For residents who currently do not have access to virtual reality simulations, we have a resident group email, where you can find out more about the training we already offer. We have a special surgical residents’ advisory group as well as a global medical panel, with leaders across surgical specialties, including ophthalmology. Residents are encouraged to talk to institutions in charge of their training programs and ask them to check our portfolio of procedures, including the MICS simulation that we have recently released. There is also a clear role for industry to play in funding these simulations, so as to enable faster product adoption and use the precise measurement and auditable efficacy for data-driven compliance of their products.
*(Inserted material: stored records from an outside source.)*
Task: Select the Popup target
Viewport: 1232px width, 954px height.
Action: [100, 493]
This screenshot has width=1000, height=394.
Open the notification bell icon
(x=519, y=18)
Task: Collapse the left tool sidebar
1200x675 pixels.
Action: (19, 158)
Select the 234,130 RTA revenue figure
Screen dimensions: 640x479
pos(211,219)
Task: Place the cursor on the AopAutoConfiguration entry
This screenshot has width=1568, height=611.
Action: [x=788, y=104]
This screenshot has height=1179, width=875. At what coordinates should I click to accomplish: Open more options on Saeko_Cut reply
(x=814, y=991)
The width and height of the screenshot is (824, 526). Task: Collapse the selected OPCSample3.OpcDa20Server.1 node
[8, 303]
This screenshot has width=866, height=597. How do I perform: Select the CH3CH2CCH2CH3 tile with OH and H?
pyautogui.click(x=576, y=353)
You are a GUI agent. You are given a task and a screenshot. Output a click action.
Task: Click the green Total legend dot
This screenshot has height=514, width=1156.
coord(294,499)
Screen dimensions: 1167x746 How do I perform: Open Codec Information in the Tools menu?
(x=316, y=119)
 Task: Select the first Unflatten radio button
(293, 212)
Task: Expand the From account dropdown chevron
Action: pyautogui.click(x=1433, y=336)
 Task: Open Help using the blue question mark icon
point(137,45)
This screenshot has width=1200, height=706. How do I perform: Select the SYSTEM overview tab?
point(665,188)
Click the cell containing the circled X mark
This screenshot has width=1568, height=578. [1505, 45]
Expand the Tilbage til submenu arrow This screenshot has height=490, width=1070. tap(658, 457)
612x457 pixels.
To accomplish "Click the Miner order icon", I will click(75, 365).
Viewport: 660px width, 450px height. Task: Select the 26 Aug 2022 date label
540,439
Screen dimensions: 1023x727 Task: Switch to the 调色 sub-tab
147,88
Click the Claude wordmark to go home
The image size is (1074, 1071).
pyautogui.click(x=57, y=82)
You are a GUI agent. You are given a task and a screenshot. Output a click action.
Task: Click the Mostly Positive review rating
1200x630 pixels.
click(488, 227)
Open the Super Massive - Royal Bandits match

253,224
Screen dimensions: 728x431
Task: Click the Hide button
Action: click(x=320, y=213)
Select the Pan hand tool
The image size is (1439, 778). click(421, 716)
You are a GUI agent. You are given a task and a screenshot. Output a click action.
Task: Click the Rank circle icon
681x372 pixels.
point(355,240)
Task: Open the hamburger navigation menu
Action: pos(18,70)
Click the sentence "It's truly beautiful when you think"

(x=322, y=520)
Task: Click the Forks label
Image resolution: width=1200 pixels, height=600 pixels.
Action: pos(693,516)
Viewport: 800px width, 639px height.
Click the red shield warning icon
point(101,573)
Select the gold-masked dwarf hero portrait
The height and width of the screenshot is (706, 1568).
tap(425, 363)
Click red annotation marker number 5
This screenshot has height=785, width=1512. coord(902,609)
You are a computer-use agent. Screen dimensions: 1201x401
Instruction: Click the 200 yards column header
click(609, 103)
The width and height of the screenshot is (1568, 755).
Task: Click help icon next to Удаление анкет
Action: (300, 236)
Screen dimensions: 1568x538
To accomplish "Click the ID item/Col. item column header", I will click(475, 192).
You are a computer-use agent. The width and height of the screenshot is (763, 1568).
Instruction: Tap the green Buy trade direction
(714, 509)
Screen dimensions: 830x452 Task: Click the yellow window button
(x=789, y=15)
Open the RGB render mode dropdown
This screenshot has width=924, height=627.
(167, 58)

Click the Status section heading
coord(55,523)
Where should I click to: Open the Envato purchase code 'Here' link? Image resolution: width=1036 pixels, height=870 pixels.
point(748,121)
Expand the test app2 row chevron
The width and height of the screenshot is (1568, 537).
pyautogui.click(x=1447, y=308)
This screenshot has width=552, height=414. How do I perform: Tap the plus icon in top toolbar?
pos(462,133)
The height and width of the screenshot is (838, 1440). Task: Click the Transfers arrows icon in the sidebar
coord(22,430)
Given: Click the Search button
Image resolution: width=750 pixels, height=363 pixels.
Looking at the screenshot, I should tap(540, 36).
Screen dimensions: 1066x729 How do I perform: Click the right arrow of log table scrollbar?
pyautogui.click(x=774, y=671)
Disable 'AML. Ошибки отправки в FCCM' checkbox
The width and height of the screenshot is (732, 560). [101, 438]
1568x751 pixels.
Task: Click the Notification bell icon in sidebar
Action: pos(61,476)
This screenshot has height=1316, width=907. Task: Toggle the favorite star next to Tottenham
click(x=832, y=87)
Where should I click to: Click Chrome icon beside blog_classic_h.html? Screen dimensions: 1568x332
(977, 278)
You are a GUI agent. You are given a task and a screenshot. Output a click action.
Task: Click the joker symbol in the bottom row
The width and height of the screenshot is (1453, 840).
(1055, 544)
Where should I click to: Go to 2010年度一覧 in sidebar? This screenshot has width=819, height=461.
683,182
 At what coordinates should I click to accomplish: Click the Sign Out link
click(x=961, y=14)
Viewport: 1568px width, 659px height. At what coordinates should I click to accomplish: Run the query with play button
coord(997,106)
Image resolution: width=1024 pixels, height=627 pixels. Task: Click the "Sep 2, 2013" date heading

Finally, there is a personal reason behind your passion for improving ophthalmic care, tell us about that...
When I was 16, starting to work towards my final exams, I developed blurry vision, which was diagnosed as uveitis. I then realized I had cataracts, which at that age can be a sign of other diseases, including tumors. It turned out I had an overactive immune system. My cataracts matured very quickly, so I was soon severely visually impaired. When my first cataract was removed, it appeared my retina had detached. In the five years from age 16 to 21 I went through multiple surgeries. When I was at university, I took the position of officer for students with disabilities, and I got involved in campaigns for improved care and healthcare research. I became very interested in how technology can help students with disabilities, and I helped set up a national group of access centers for students with visual and hearing impairments. Since then, I have been educating professionals in various areas of healthcare. It is great to think that now, working with ophthalmic trainees, I can indirectly help patients in the same situation I was in as a teenager. I still remember losing my vision twice, being told that there was no guarantee I would regain my eyesight, wondering what my place in society would be. Now, from a senior position in medical research, I can pay forward the amazing care I received.